> What you need to do
Could you transcribe exactly the lines from the one containing "You are a GUI" through the last line of the records below, leaving out the pictures?

> Data shown
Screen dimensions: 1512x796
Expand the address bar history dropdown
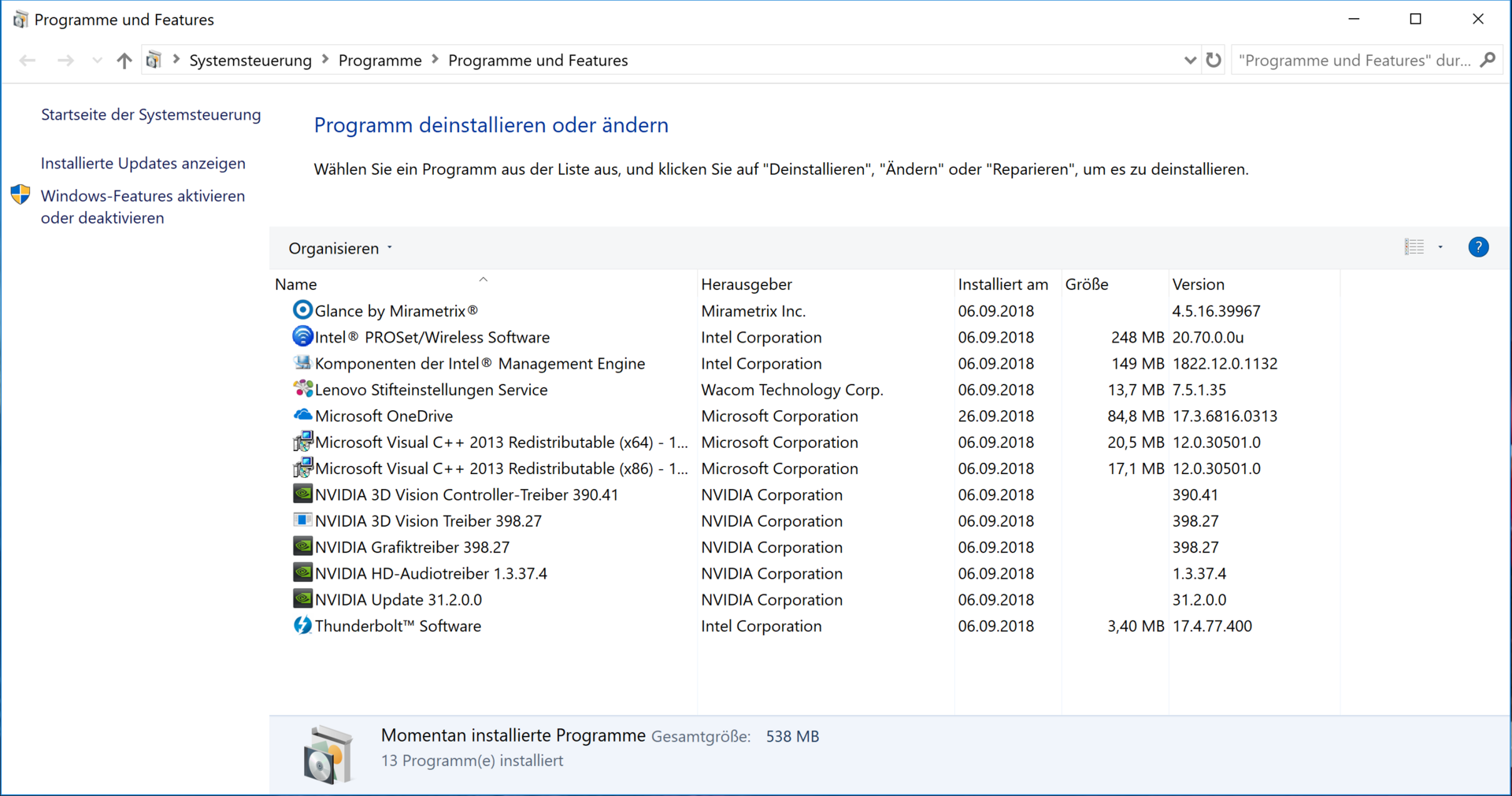point(1190,61)
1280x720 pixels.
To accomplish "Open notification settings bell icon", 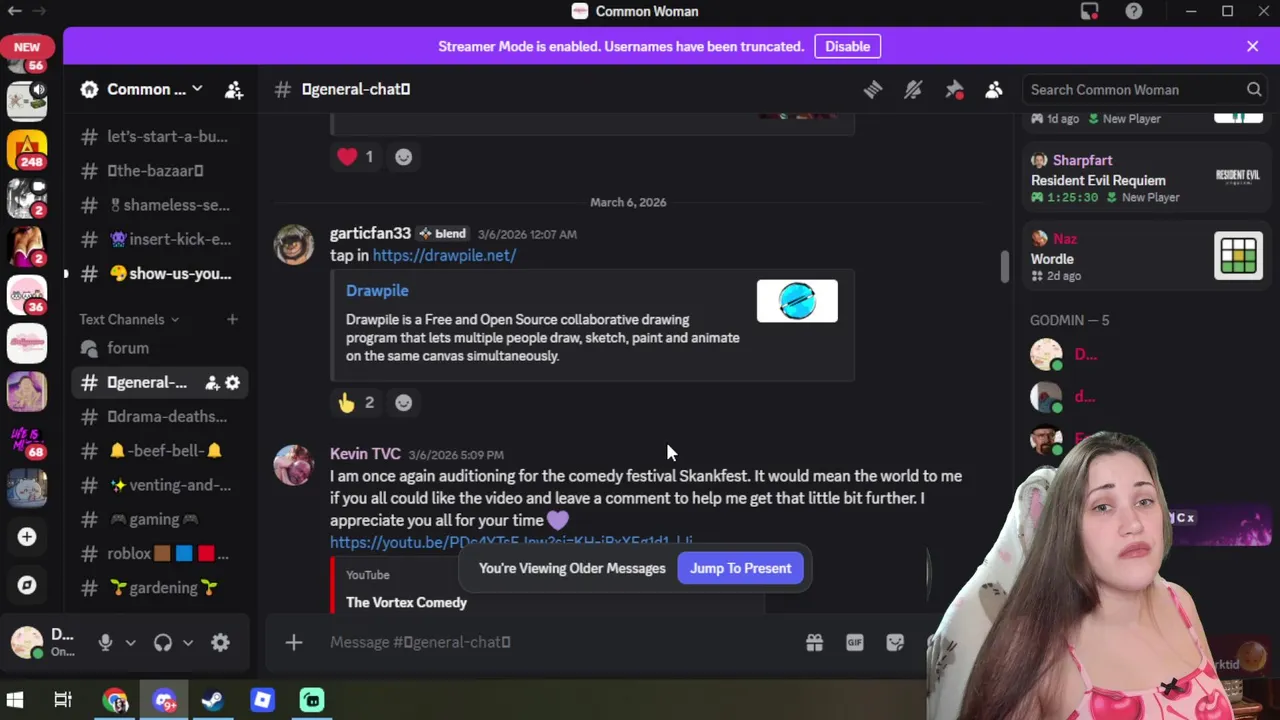I will pyautogui.click(x=913, y=90).
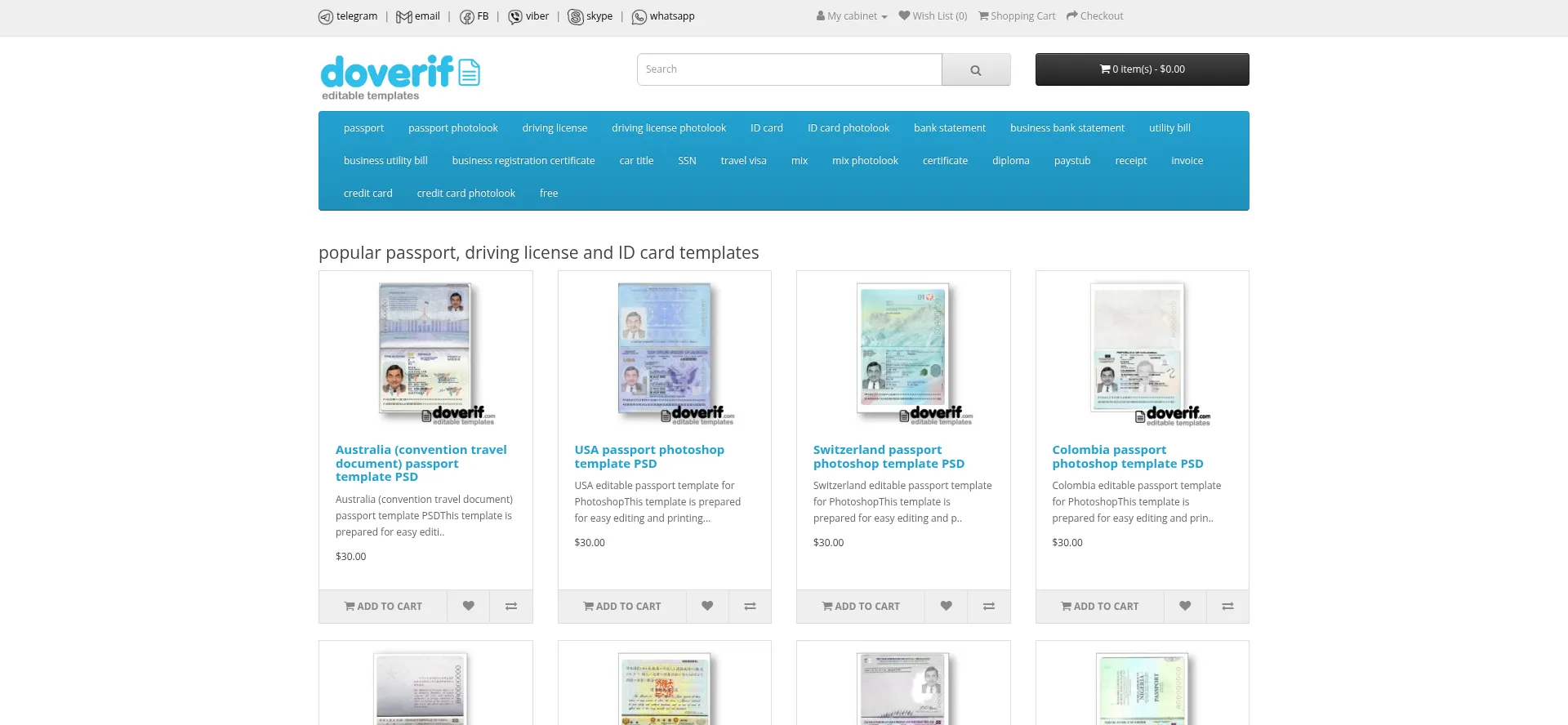Click the whatsapp contact icon

point(639,17)
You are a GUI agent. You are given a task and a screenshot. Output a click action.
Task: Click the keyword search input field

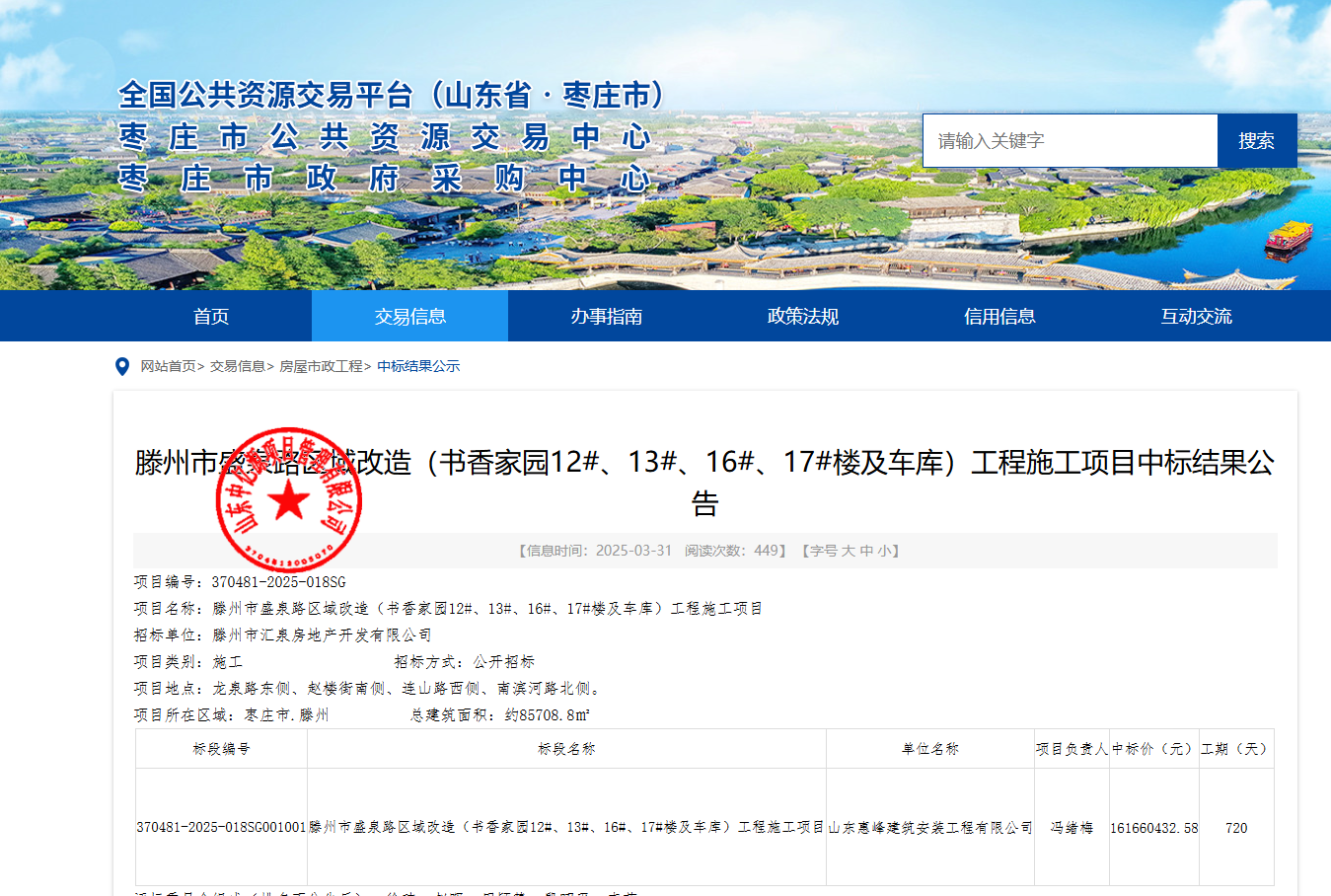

> Solution to this problem
You are a GUI agent. You are given a task and a screenshot. Output a click action.
Task: Click the keyword search input field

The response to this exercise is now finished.